APPLY WHAT YOU READ:
- 1) List every percentage that the customer experience transcript below cites as a share of people willing to pay more for experiences.
- 2) Resume the customer experience transcript below, picking up right after its final sentence.

───── PASSAGE FOR REVIEW ─────

No, it’s not working. I’m going to have to restart.

Michael:

(04:48) So Esteban, let’s hear your view of customer experience. What is from your perspective, which we realize is a limited perspective because that’s why we have two people, limited  in the broader scope…

Esteban:

(05:05) I’m a professional so don’t try this at home..

Michael:

(05:08) Alright, tell us about customer experience.

Esteban:

(05:10) So here’s the deal about customer experience at a very high level. There’s actually different perspectives of that, let’s start with the companies perspective. Company’s believe that customers want experiences because everybody has been telling us for a long time. People who read books about millennials and the new generations and the future of work and how the world works, and how social customers have changed the world and all these things keep saying, oh no the new people they just want experiences so they’re willing to pay more for experiences.

(05:41) So there are surveys all over the place, 56% of people globally in a recent by Zendesk confirmed  that they want to pay more for experiences. 64%  in a survey that was done by JD Power said the same thing, you know, back in the days when (unclear 06:00) which is part of Oracle now, and I think I throw out enough or our vendor names right Vala.

Vala:

(06:06) Hey I haven’t heard the vendor name I’m waiting for, but..

Esteban:

(06:15) But you know, back in the days, (Heras interactive? 06:17) said 86% of people are willing to pay more for an experience and because of that, brands are thinking they need to create experiences for customers. You know, this is my biggest concern is that as we as practitioners and we as brands believe that the customer experience is something we have to manufacture, to engineer to prepare for the customer. Whereas the customers are willing to find their experience as they go along, and this is why that most of the stuff that’s been done in customer experience today is absolutely worthless.

(06:48) Because if you’re going to manufacture the experience for your customer, your customer (a) will do it once and maybe never do it again, or (b) be in disagreement of what the experience should be, and not one time but every single time. Because every single time the company meet with you, they want to do something. That maybe different or maybe the same but you don’t know. So by manufacturing and engineering that one single experience that you think your customers want, you’re living out a lot of the nuances and complexities of what interactions with customers actually are.

(07:15) I mean I that was really short to cut that off. We have recently completed a very successful year of dating, and I can tell you that no too data’s are the same in the same way no two interactions between brand and customers are the same.

───── RECORDS PROVIDED ─────

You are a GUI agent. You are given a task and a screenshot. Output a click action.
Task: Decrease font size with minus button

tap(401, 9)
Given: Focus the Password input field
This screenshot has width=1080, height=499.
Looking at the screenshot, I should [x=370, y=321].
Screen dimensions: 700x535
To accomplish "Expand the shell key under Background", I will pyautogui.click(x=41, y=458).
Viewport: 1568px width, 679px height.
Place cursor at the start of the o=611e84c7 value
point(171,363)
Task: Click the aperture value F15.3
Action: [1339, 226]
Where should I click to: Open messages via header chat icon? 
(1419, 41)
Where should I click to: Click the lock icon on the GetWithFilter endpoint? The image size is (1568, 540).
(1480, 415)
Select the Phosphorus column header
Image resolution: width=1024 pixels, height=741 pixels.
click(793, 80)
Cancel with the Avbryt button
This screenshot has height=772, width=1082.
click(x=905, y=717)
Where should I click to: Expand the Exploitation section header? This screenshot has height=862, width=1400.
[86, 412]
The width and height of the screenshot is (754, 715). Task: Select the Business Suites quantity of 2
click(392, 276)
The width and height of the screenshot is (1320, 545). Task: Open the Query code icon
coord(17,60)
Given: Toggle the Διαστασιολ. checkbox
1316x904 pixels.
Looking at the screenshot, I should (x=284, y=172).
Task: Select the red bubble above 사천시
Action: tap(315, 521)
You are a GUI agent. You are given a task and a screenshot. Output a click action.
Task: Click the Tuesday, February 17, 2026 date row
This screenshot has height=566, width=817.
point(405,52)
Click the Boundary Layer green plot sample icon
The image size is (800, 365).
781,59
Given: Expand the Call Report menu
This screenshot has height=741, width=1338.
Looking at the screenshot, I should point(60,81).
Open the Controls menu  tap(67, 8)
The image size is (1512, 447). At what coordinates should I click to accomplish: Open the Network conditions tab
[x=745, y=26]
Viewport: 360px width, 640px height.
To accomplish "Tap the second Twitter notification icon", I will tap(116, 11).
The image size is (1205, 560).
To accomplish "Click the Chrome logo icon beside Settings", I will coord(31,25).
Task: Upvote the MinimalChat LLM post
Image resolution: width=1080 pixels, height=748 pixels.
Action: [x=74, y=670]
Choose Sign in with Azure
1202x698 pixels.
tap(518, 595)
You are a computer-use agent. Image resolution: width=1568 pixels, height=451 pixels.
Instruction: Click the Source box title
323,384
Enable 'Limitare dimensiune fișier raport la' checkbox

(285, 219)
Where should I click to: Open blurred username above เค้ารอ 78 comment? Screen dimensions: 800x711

─────

RESULTS OF THE EXERCISE:
- 1) 56%, 64%, 86%

- 2)
Vala:

(07:30) But I suspect you have a strategy that you implement as your dating, but we’l save that for question number two that Michael will ask. I want your point of view on you know out good friend Paul Greenberg recently wrote a blog that actually defined CRM, customer experience management, customer engagement. In that blog which I’m sure that all of us have read described customer experience as how a customer feels about a company over time, and you reference Bruce Tompkins definition and Bruce has been covering as you know covering customer experience and he said that the the perception that customers have of their interactions with an organization. What are your thoughts about that very simply worded definition of customer experience, which he then leads to customer experience management, which is by Pauls’ definition a business science and strategy. And that’s why I mentioned that when you referenced dating.

Esteban:

(08:34) Here’s the thing about customer experiences, right let’s see if we’re going to explain this in a simple way and then I would love to hear what Graham has to say. But let’s say that you live in New York City, Manhattan of course, because there it’s not worth living anywhere else in New York City. But let’s say you live in Manhattan and you go to like the university there up in Columbia and you live you know, in the Upper East Side or whatever in a small apartment.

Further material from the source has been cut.